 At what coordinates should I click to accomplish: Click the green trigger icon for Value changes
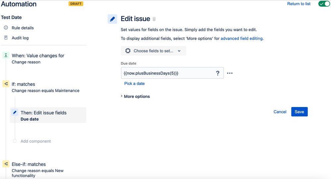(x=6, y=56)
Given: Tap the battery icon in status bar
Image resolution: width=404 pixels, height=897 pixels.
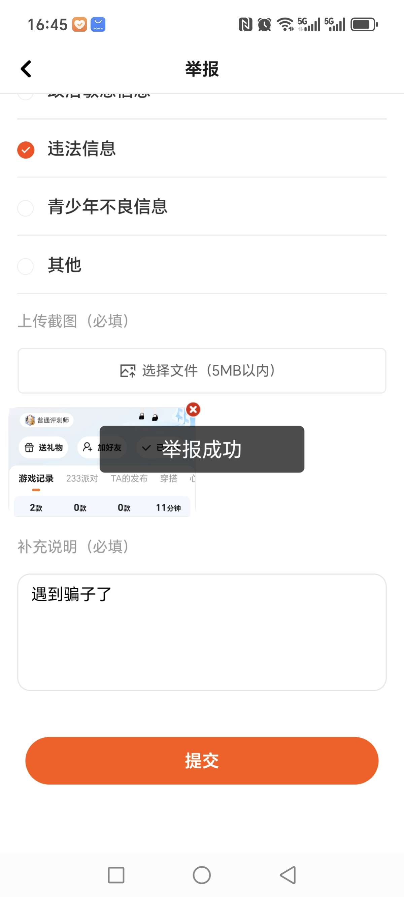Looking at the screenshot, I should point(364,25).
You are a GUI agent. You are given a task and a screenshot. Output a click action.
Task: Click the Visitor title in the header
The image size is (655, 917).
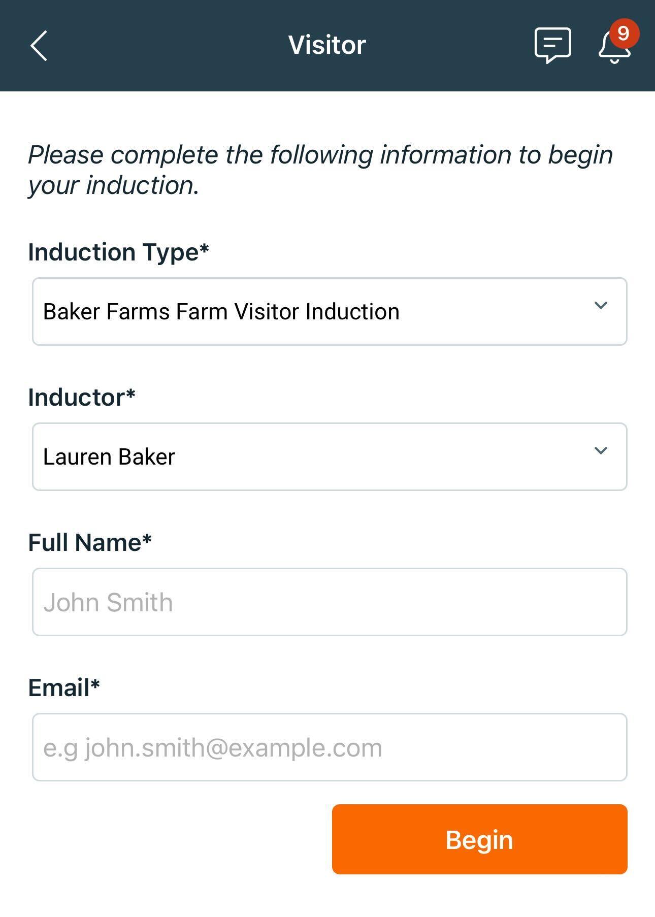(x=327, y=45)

--

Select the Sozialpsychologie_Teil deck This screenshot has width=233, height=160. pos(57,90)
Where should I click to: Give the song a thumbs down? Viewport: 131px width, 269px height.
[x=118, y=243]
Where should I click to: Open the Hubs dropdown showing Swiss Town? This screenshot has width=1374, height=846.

...

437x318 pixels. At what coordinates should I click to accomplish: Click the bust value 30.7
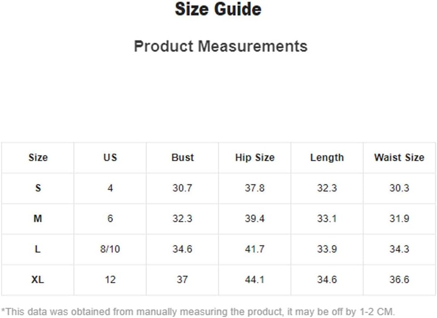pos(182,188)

— PROBLEM TO WORK ON —
Go through the records and copy each line with "This" in it.

— RESPONSE BOX —
Select the Sozialpsychologie_Teil deck This screenshot has width=233, height=160. pos(57,90)
Where should I click to: Open the Hubs dropdown showing Swiss Town? This screenshot has width=1374, height=846.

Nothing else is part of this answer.